## Exercise objective:
Pull from the data below each line where the word "element" occurs, and copy it.
━━ Data extracts
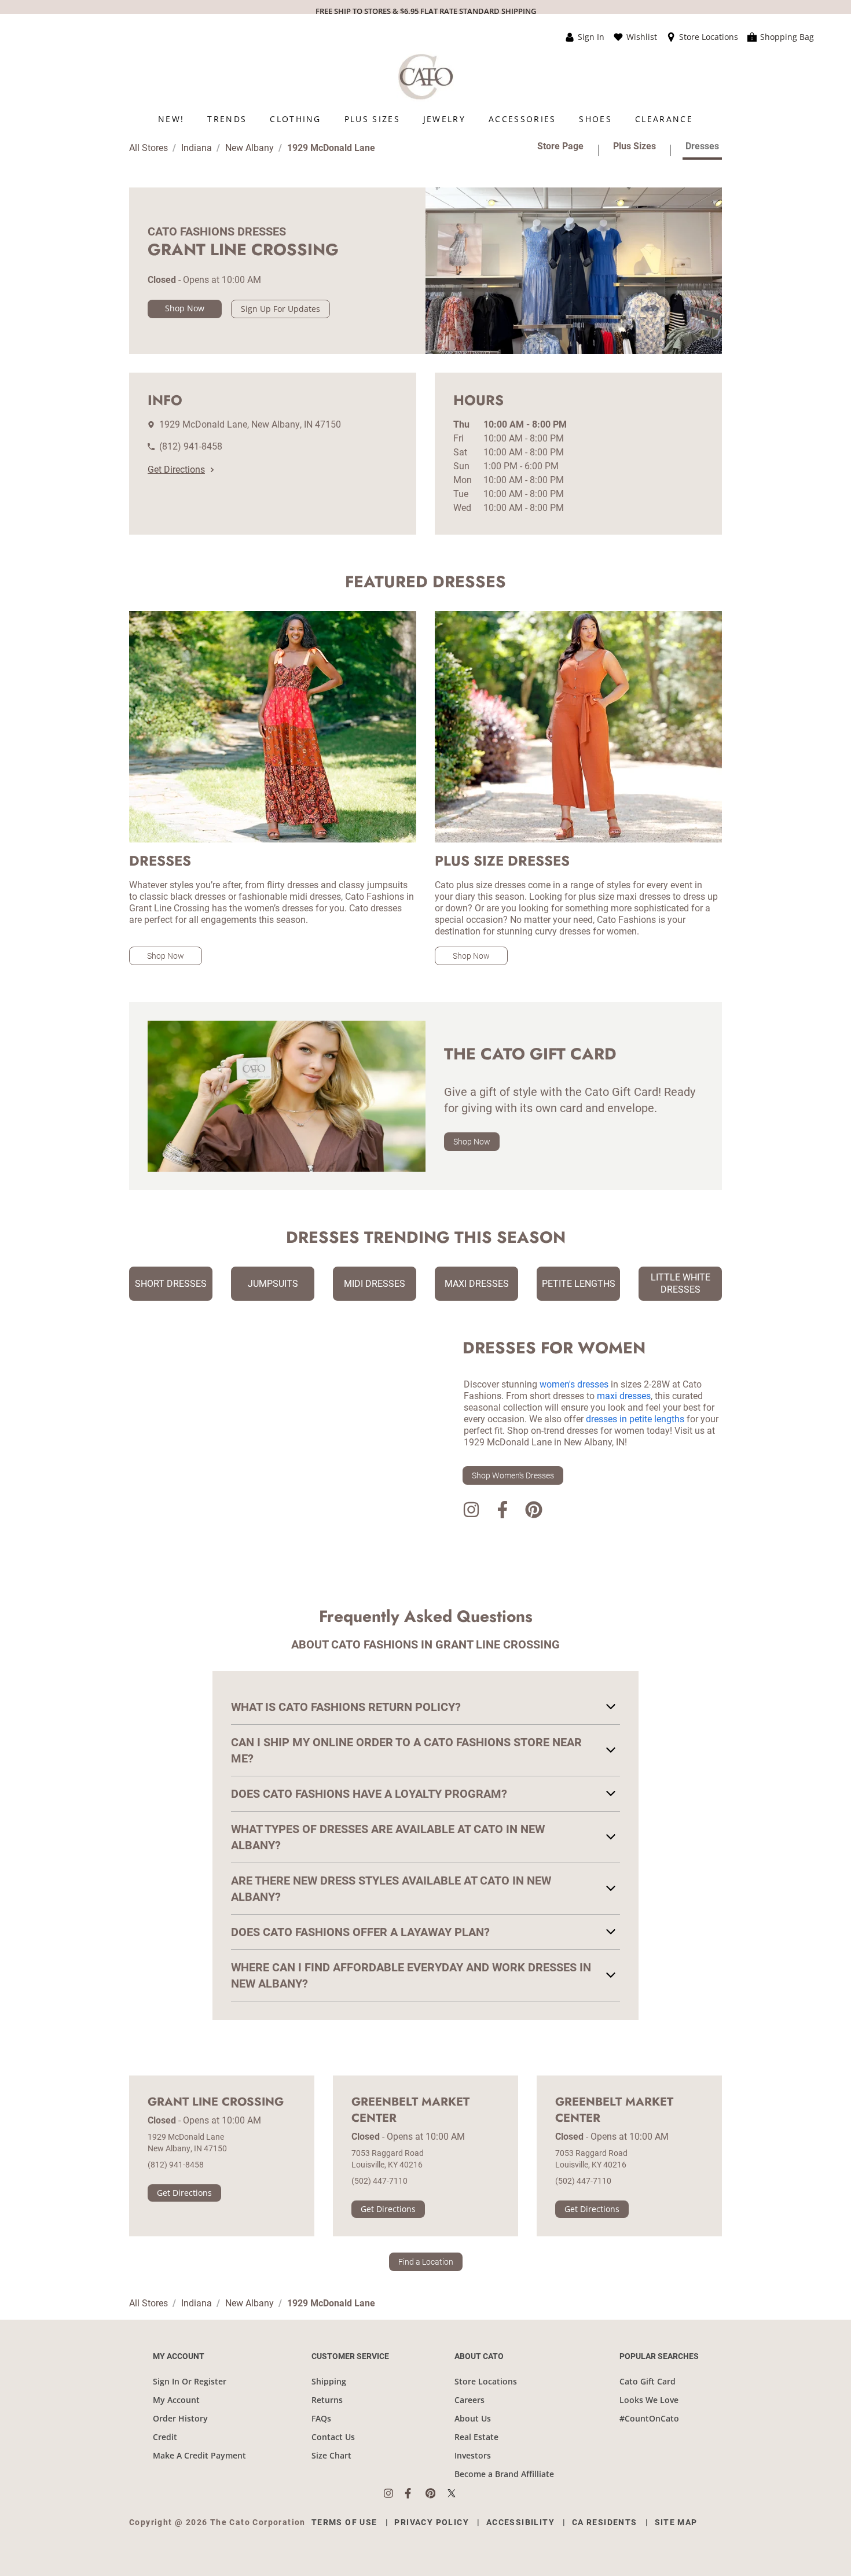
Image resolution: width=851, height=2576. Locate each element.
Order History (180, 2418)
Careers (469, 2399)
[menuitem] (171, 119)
━━━━
━━ Data extracts
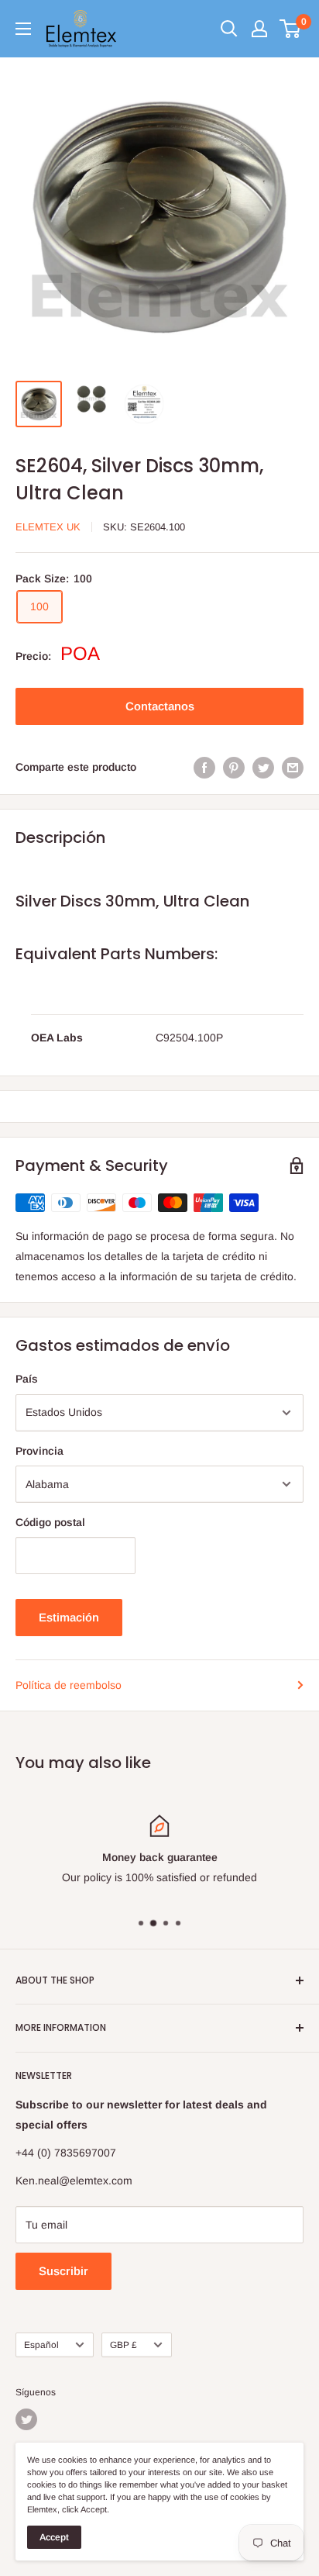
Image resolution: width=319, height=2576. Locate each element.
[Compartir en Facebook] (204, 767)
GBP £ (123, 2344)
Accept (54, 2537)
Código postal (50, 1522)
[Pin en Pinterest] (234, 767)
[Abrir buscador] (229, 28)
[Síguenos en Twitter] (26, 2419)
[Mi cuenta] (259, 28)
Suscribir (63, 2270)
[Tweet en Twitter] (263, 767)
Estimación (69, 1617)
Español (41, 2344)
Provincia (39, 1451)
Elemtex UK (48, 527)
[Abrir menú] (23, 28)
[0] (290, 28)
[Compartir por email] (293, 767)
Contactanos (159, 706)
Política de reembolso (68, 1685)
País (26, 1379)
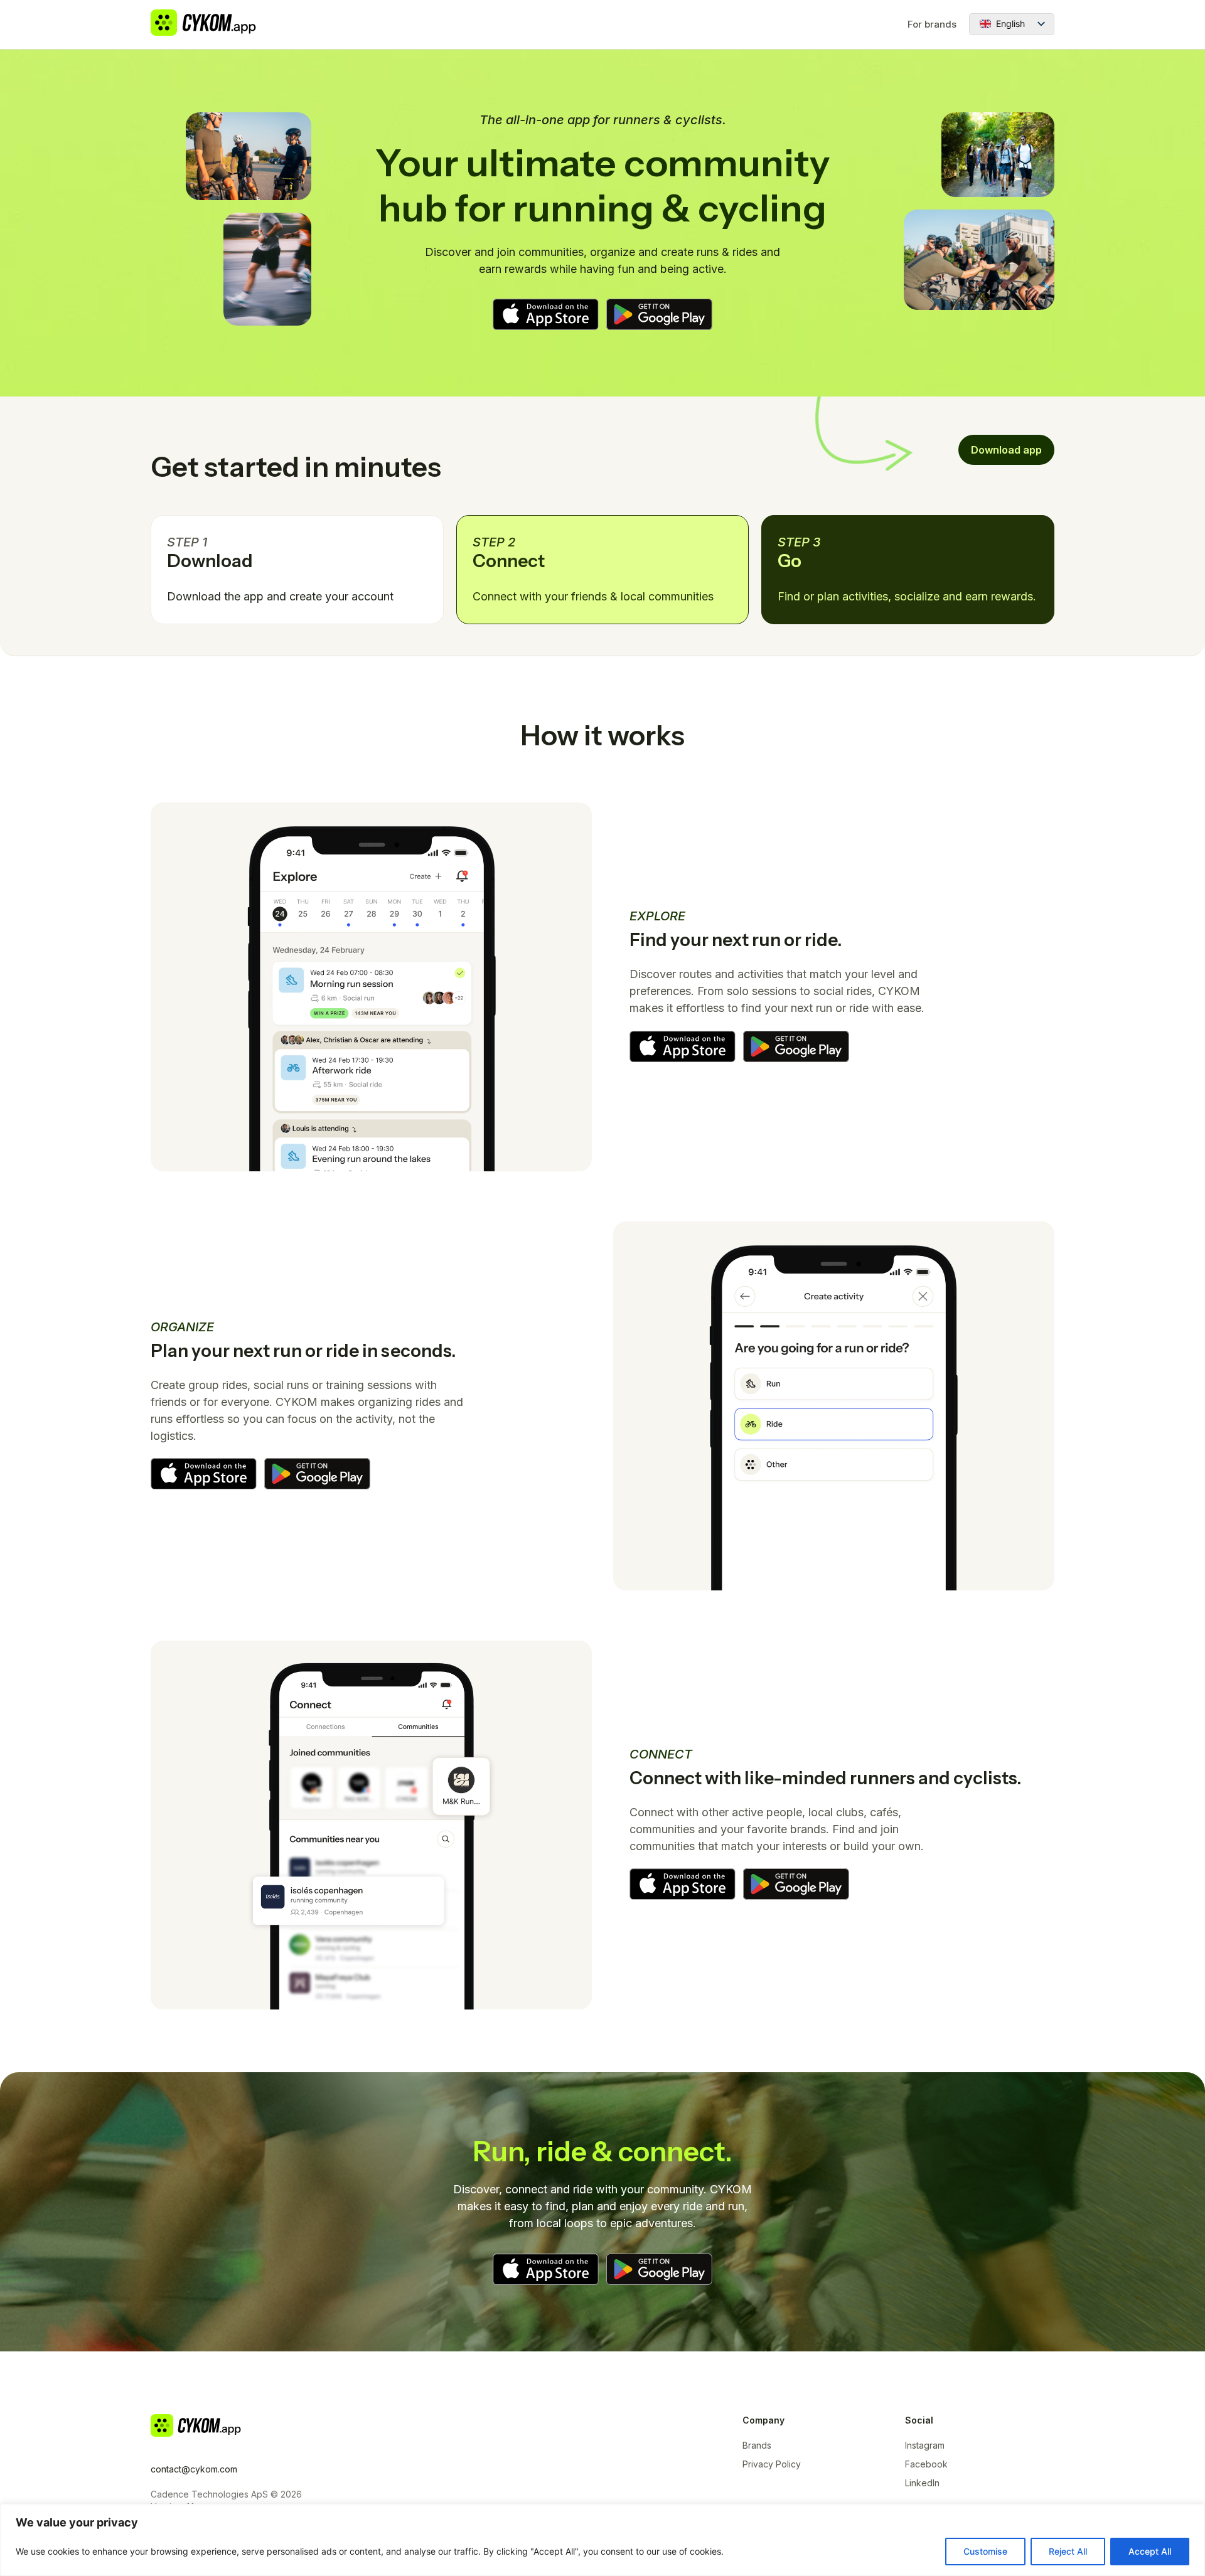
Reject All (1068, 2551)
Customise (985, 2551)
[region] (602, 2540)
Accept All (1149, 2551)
━━━━
## Answer for this exercise:
Image resolution: width=851, height=2576. Locate each element.
Image resolution: width=319, height=2576. Locate each element.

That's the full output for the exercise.